While Wanzenberg's career path to the lumber industry has been anything but predestined–or direct–his is also not that unusual today. With baby boomer owners nearing retirement age, the torch is now being passed to a new generation of lumber executives.
Unlike their parents, who may have been groomed from early on to take over the family business, this new generation of under-40 pros is just as likely to have left the family fold for a period before making the decision to return. In the meantime, they worked in other industries and attended college or graduate school. Even those new-generation pros who entered the business through a traditional, linear path grew up during the rise of the personal computer, so they're armed with an intuitive acceptance of technology that their parents may not have had.

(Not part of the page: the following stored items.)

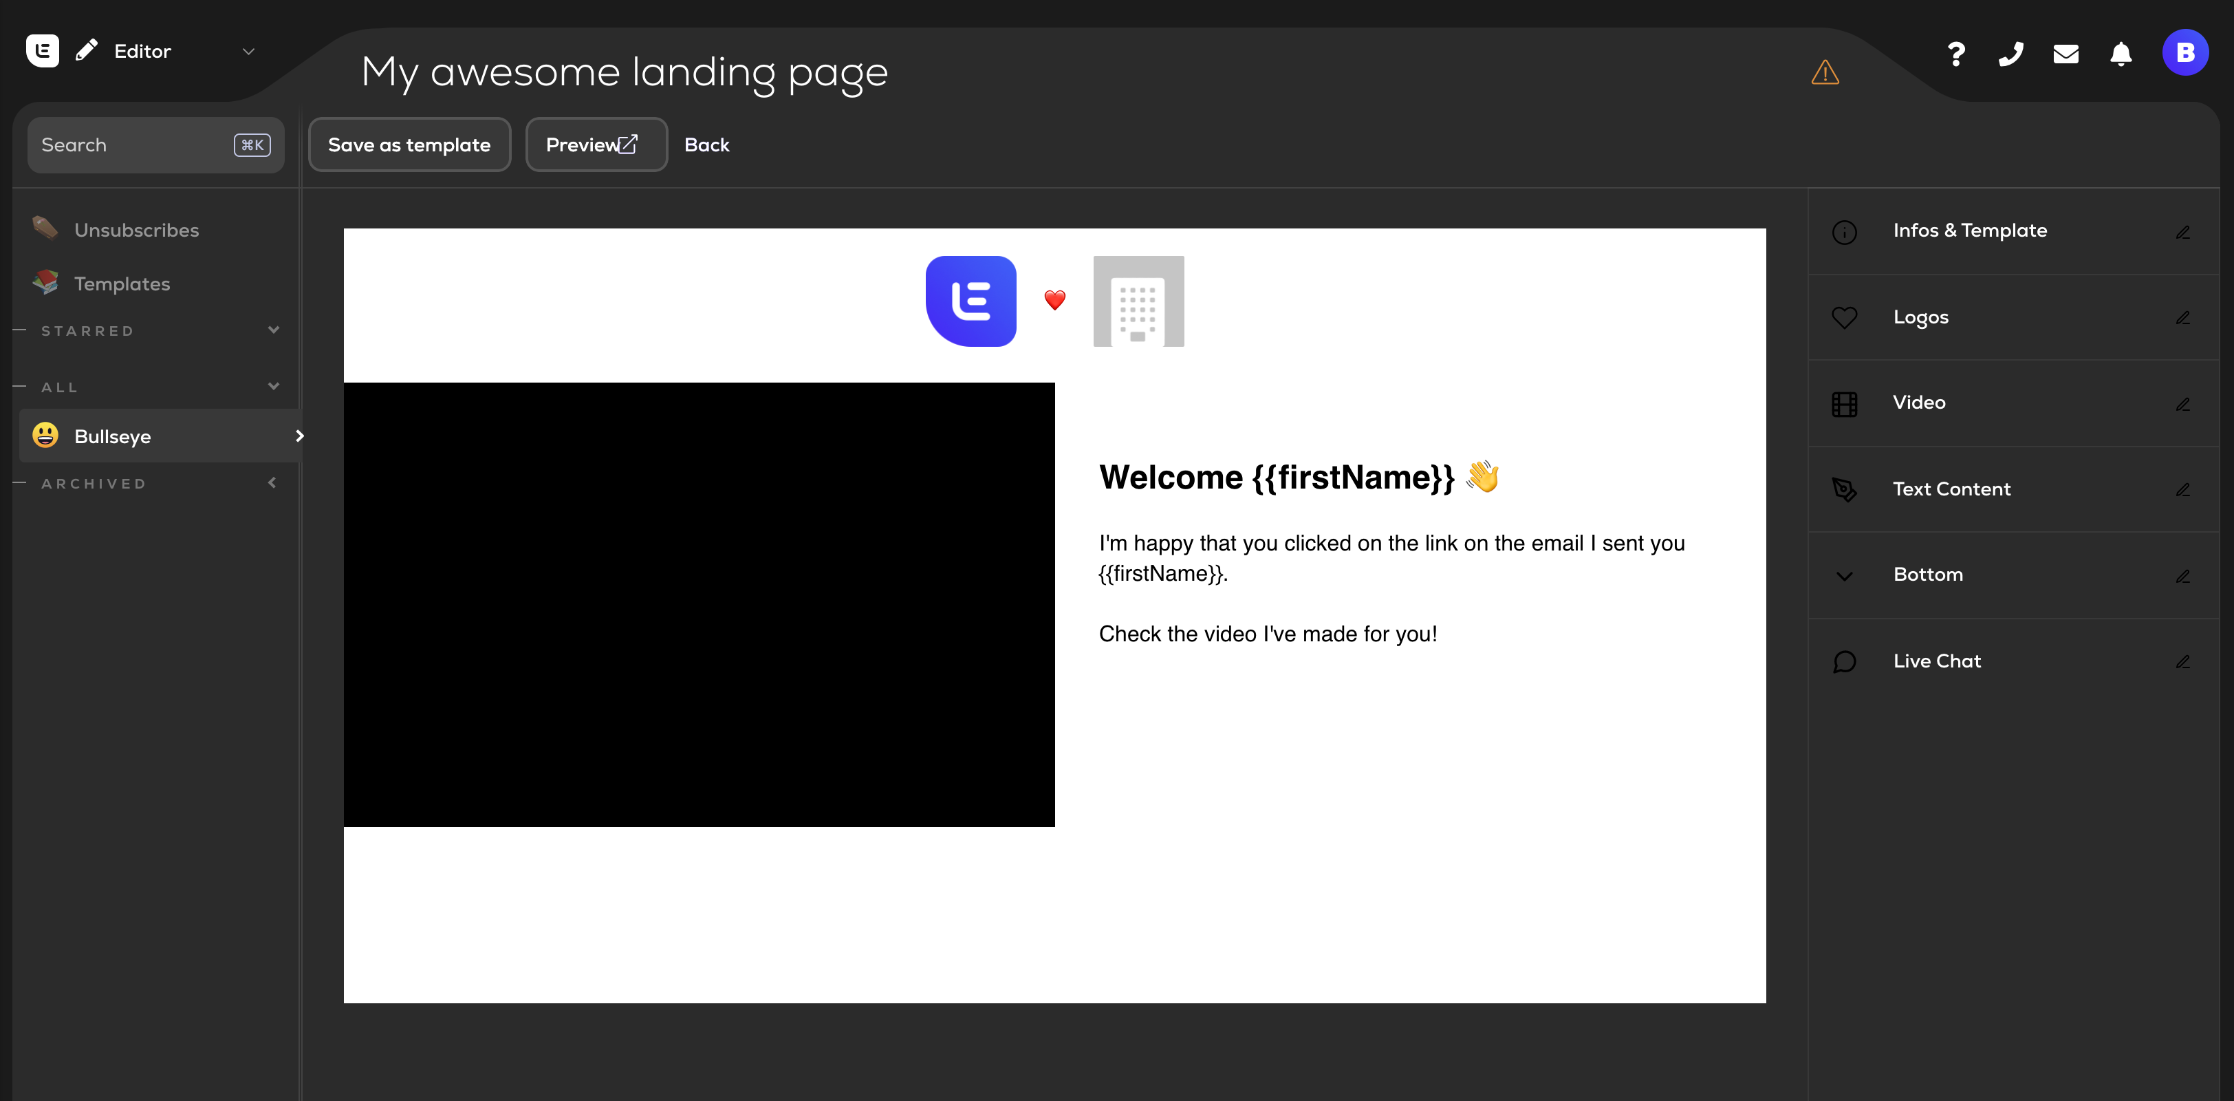The image size is (2234, 1101).
Task: Click the phone call icon
Action: (2010, 54)
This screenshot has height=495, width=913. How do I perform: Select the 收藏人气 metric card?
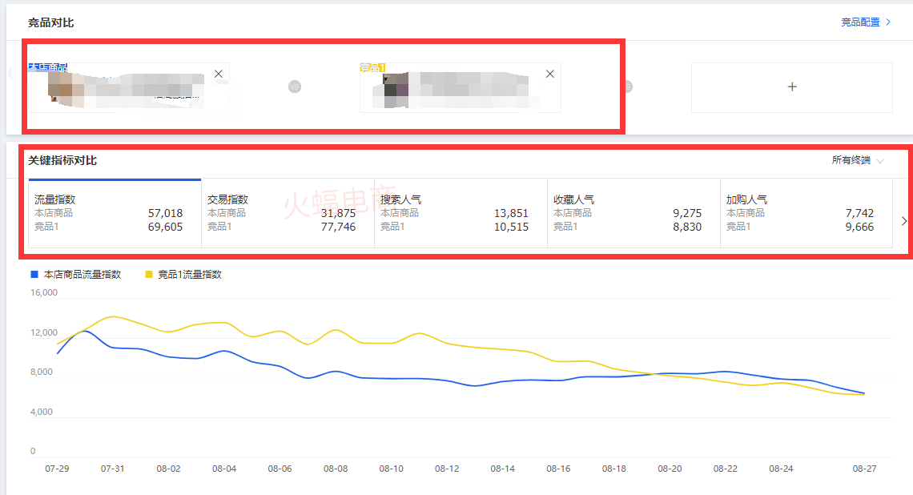633,213
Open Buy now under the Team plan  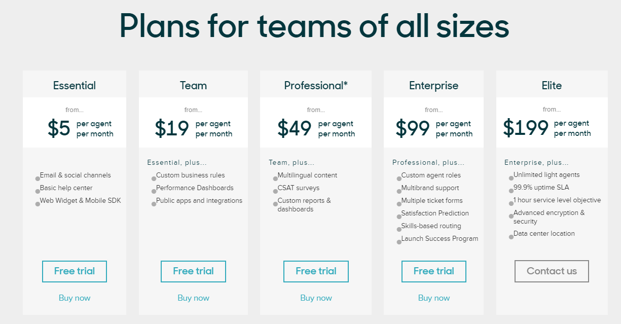click(193, 298)
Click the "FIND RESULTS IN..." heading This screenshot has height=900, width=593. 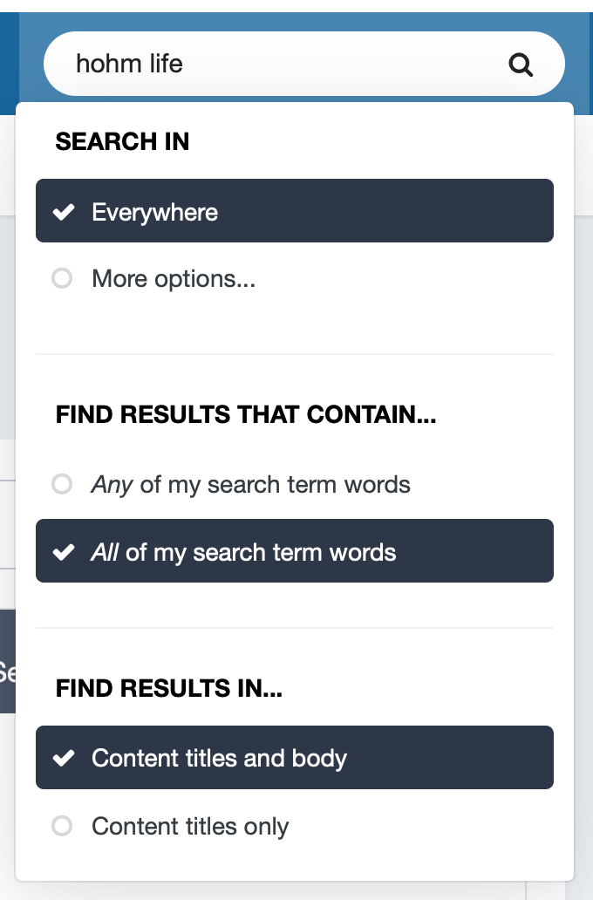click(x=169, y=690)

That's the case with Bryan Hutchison, 27, now president of three-unit Hutchison Lumber in Pine, Colo. Though as a youth he dusted the shelves of his father's hardware store, Hutchison approaches the profession having used his first computer at age 7 and with a degree in business administration. That background has made him much more systems- and process-oriented than his father, Robert. "In his day, I think much of the business was trial by fire," Hutchison says. "I'm much more methodical than that."
Sometimes, the future leaders of these companies aren't family members at all. Instead, they're trained, sophisticated business executives who have been brought in to run the larger, more complex companies that have evolved as the industry matured. Spurred by the emergence of the big boxes, industry consolidation, ballooning SKU counts, and an emphasis on service and installed sales, they're running their companies with an eye on efficiency gains and reduced costs.
That's the mission of Greg Failla, vice president at Contractor Express in Oceanside, N.Y. He worked at the single-yard firm as a teenager before embracing a career at insurer Empire BlueCross BlueShield in New York City, where he had 300 employees working under him. Contractor Express president Bob Lucas, one of three brothers involved in the business, lured him back to help lead the dealer into the future. "As I was evolving as a young executive in a totally different industry, the company here was evolving, too, and growing," Failla says. "They needed someone with real-world management experience who they could pass the torch to."
As these and other up-and-coming execs begin to or prepare to lead the industry, they're chiseling out a new image for the lumber pro, one that's steeped in higher education and an appreciation for technology. At the same time, they still maintain a high degree of reverence for the boards-and-boots heritage of an industry rooted in multigenerational ownership and tradition. Sure, this new class embraces spreadsheets and business dashboards, but it's also cognizant of the fact that as much as the business has changed, some aspects never will: maintaining solid relationships with customers, vendors, and employees; providing quality service and products; and being constantly vigilant in the face of ever-increasing competition.
–Joe Bousquin is a contributing editor for ProSales.